Research investigating phenotypes in other joints such as the hip, hand, foot and spine has lagged far behind that of knee OA and should also be the focus of future studies. Different OA phenotypes are likely to exist in joints with different pathophysiological drivers (knee vs. thumb base vs. hip), although risk factors that are common to more than one joint may be implicated in a phenotype of multiple joint OA (90).
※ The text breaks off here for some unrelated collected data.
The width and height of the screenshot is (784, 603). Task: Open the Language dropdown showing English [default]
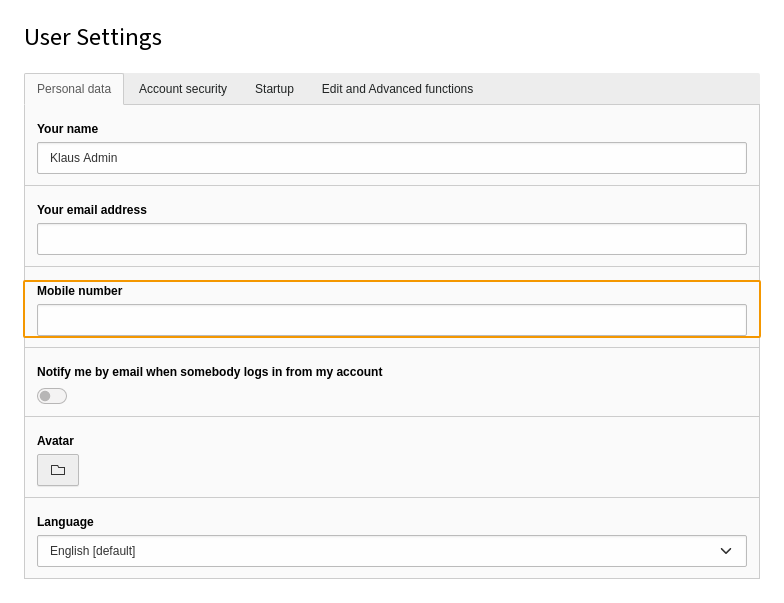pyautogui.click(x=391, y=551)
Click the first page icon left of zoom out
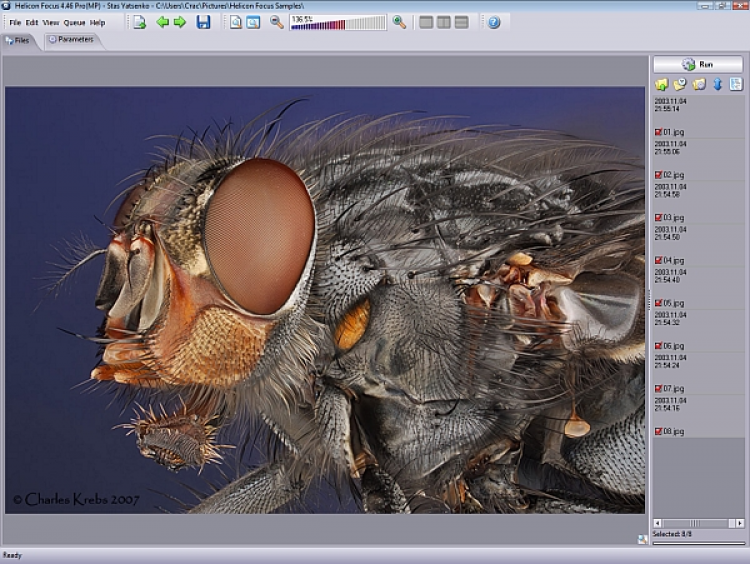Image resolution: width=750 pixels, height=564 pixels. click(236, 22)
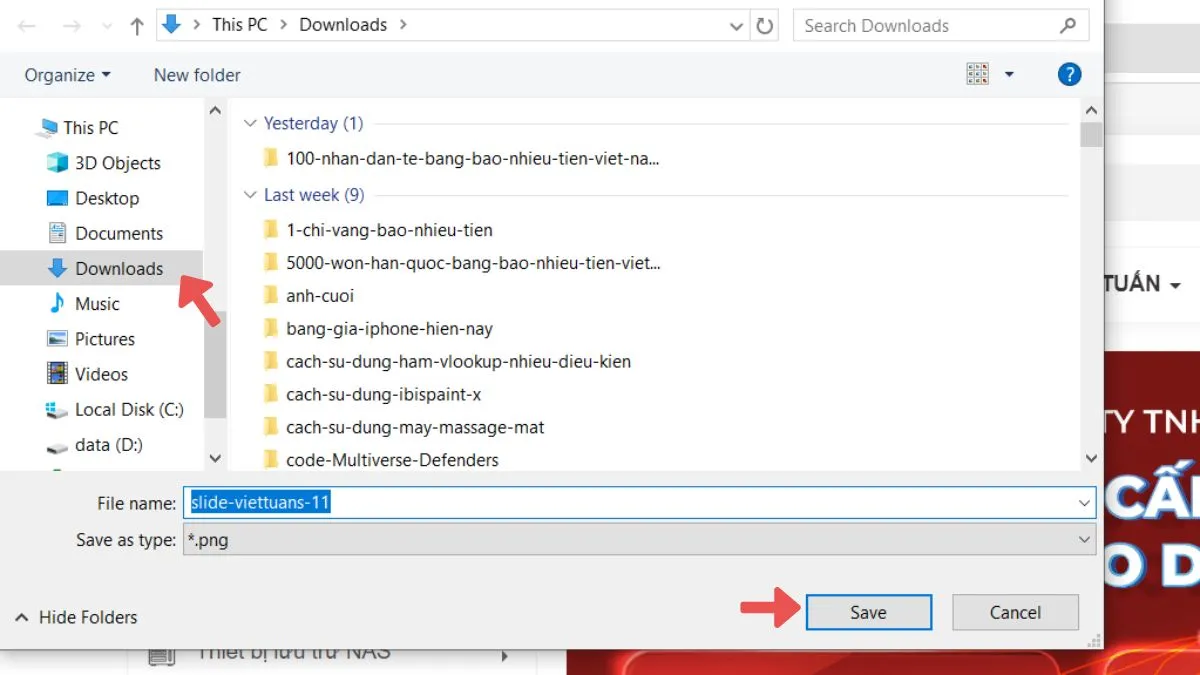Collapse the Yesterday group
This screenshot has height=675, width=1200.
coord(250,123)
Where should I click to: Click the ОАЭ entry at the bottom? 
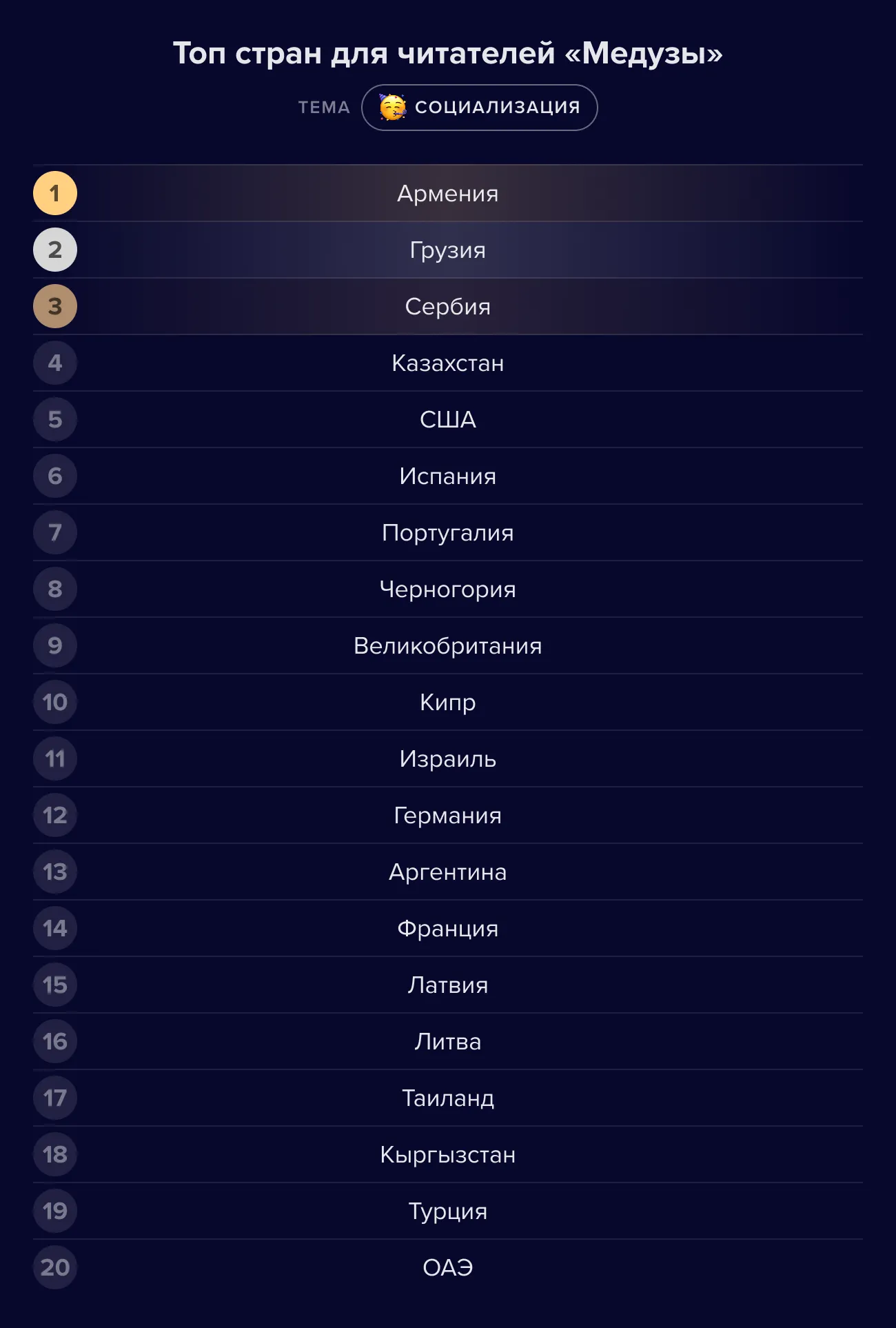click(448, 1267)
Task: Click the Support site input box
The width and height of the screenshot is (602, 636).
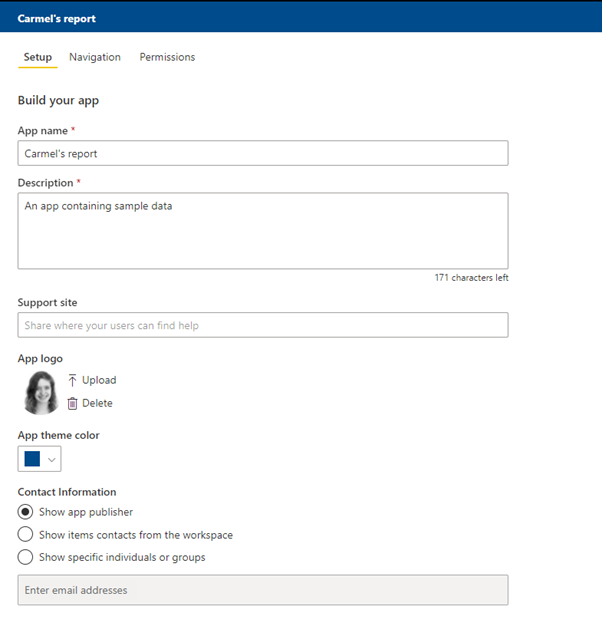Action: [262, 325]
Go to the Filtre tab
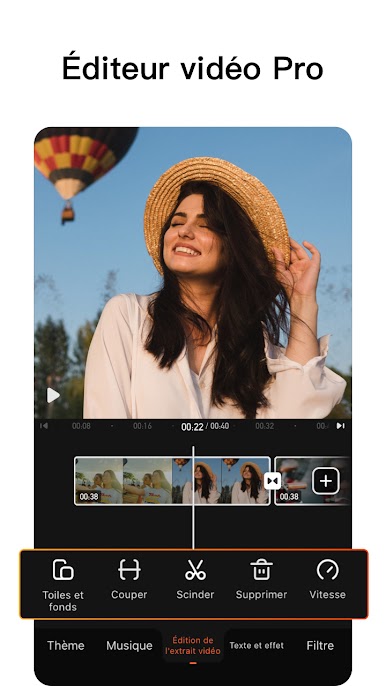This screenshot has height=686, width=386. pos(320,645)
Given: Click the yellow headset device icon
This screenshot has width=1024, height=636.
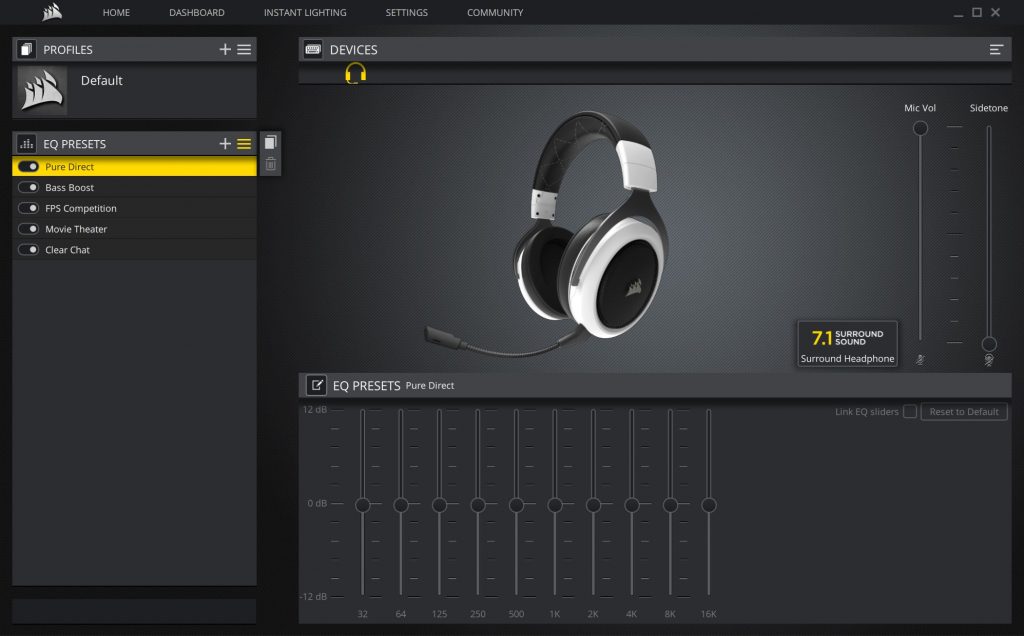Looking at the screenshot, I should click(x=355, y=74).
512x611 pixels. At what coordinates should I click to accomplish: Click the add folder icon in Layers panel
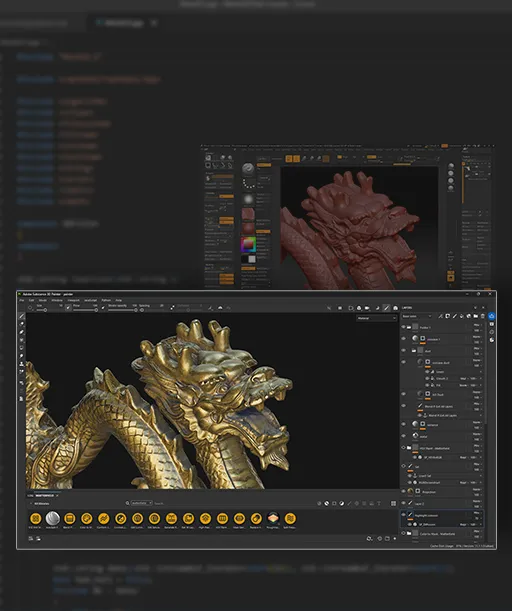[x=476, y=316]
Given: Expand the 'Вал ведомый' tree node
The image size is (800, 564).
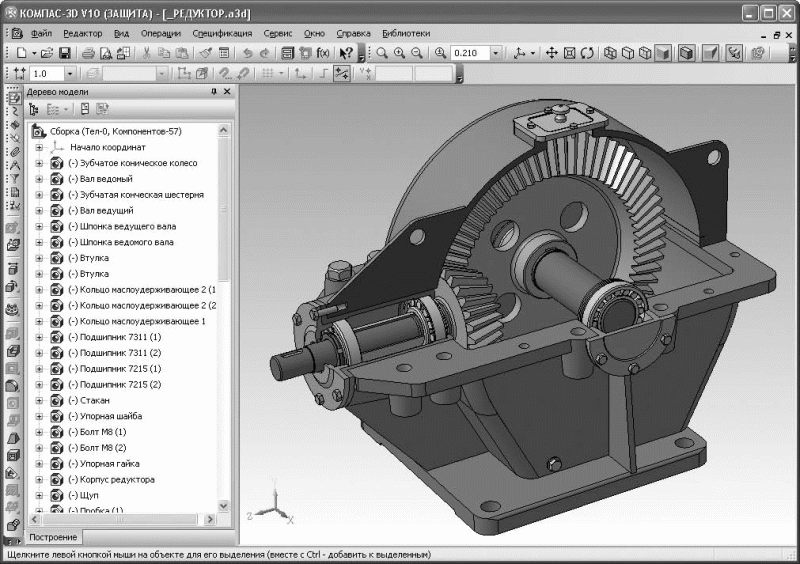Looking at the screenshot, I should (39, 178).
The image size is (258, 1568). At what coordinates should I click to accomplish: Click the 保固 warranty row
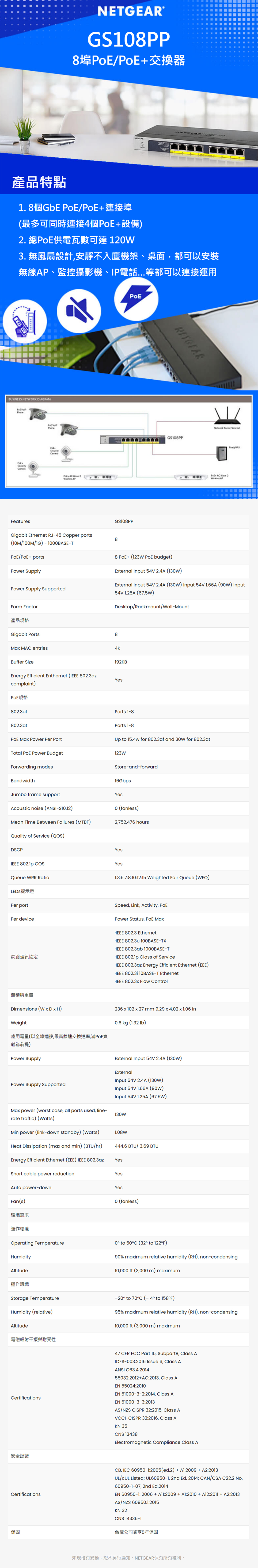click(x=129, y=1531)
Most evidence on the presence of phenotypes/endotypes so far come from single or few studies and lack validation. Further research is needed to validate previous findings and to assess their implications for clinically important outcomes and clinical trial design. In this regard, the availability of high-quality data, ideally longitudinal and from different populations, is key for OA phenotyping research. Efforts to combine datasets from existing OA cohorts/previous clinical trials are likely to be helpful by providing larger datasets for the identification and validation of phenotypes. In addition, imaging and/or laboratory biomarkers may be useful to define clinically relevant phenotypes. Nonetheless, to increase the uptake of proposed phenotypes and translation into practice, phenotypes should be recognizable using easy to obtain patient data (either clinical, imaging or laboratory).